* What is being asked *
For this exercise, retype each line of the material below verbatim and omit any picture.

* Input *
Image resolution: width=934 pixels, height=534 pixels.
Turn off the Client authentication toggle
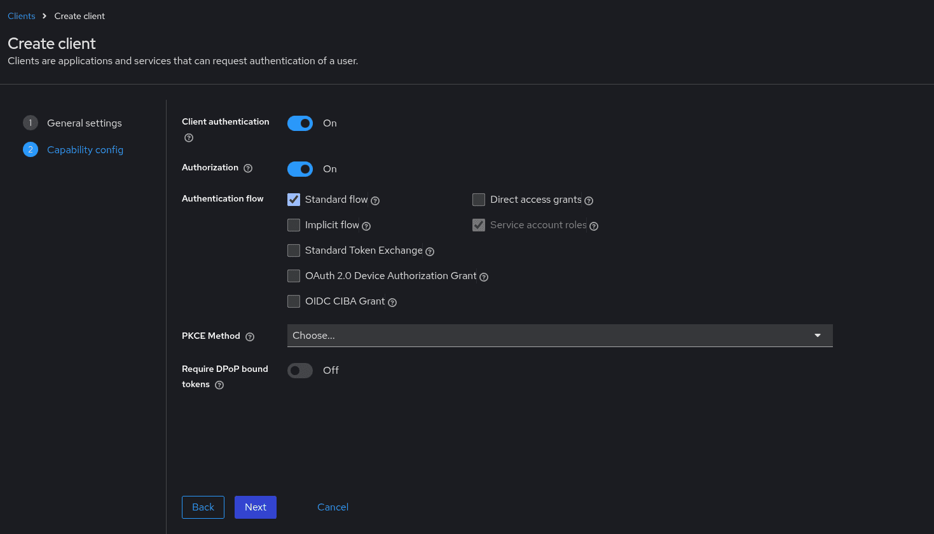coord(299,123)
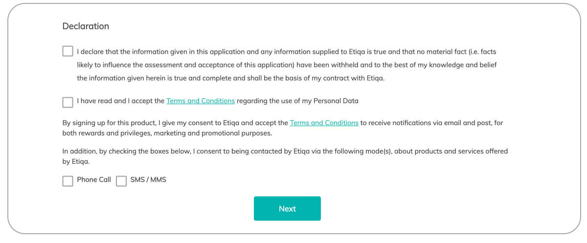Screen dimensions: 587x243
Task: Click the "I have read and I accept" text
Action: coord(120,101)
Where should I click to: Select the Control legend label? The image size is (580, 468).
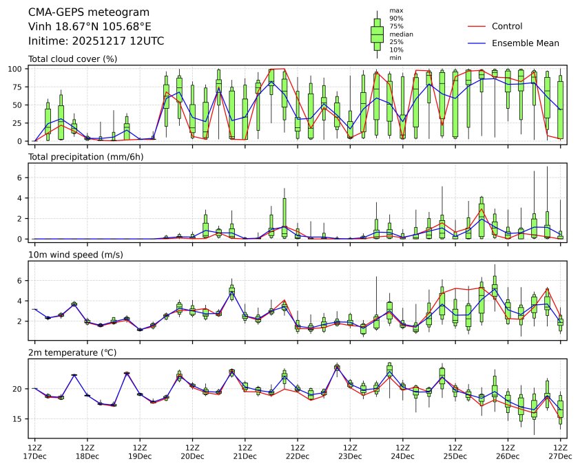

* Task answer *
Image resolution: width=934 pixels, height=534 pixels.
Turn off the Client authentication toggle
coord(299,123)
Screen dimensions: 587x243
Task: Click the "I have read and I accept" text
Action: coord(120,101)
Where should I click to: Select the Control legend label? The image size is (580, 468).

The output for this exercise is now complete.